September Was the Warmest Month Ever Recorded, and No One's Talking About It.

Travel
by C.S. Hunter Oct 19, 2016

While the progressive movement continued to implode over Hillary Clinton’s emails and the conservative movement continued to support a failed businessman who has allegedly sexually assaulted at least 11 women at this point, September 2016 snuck by as the warmest month on record, following a 16-month string of record high temperatures. In fact, as I write this in coastal northern Maine, it is 70 degrees in late October — a time of year that used to habitually welcome the state’s first snowfall.

Climate Change is the single most important issue facing the human race today, and yet not one direct question has been asked about it in either of the last two presidential debates.
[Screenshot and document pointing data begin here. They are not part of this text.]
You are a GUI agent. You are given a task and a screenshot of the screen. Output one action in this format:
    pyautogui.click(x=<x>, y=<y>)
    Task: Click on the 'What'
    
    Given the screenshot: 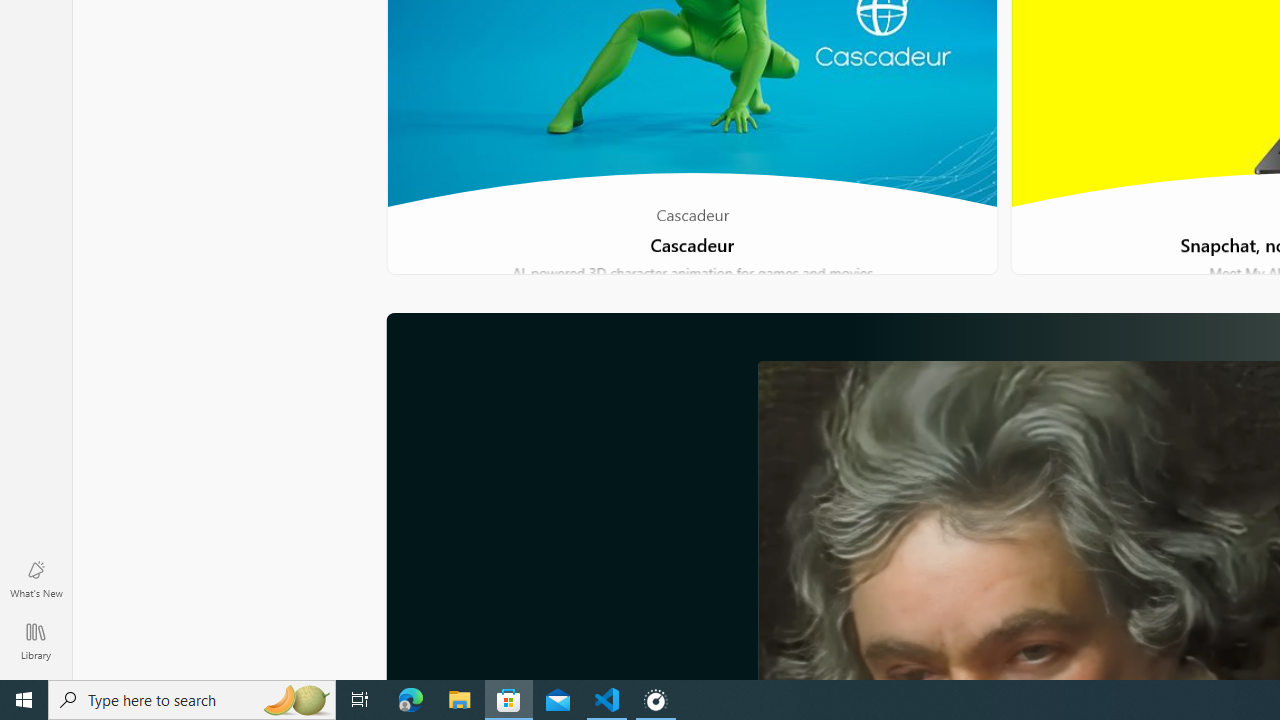 What is the action you would take?
    pyautogui.click(x=35, y=578)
According to data released by NASA’s Goddard Institute for Space Studies, the globe was 1.638 degrees F warmer than the September average, and 2016 will undoubtedly pass by as the hottest year we have ever seen.

warmest-month-so-far

warmest month so far

Tonight is the third and last presidential debate. To allow the candidates to leave their podiums without addressing Climate Change would not only be a disservice to the American public, it would be a crime against the entire human species — especially in the wake of Hurricane Matthew, which killed more than a thousand people in Haiti and at least 25 people in the American South. Republican candidate Donald Trump believes that Climate Change is a hoax created by the Chinese government and he would ‘cancel’ the Paris Agreement which only went into effect at the beginning of this month. Democratic candidate Hillary Clinton, on the other hand, has called Climate Change an ‘urgent threat‘ and seeks to transform the United States into the world’s ‘clean energy superpower,’ creating millions of jobs along the way.

We cannot expect Fox News anchor Chris Wallace, tonight’s debate moderator, to push the issue of Climate Change — he’s declared that it’s not his job to be the ‘truth moderator,’ after all — but you, as a human citizen, can keep it in your mind as you vote this November. As the earth continues to warm and we continue to lose people, endangered species, and crucial resources to unprecedented weather patterns and natural disasters, you can decide for yourself how important Climate Change is, and whether or not it’s an issue that we should all have in the forefront of our minds.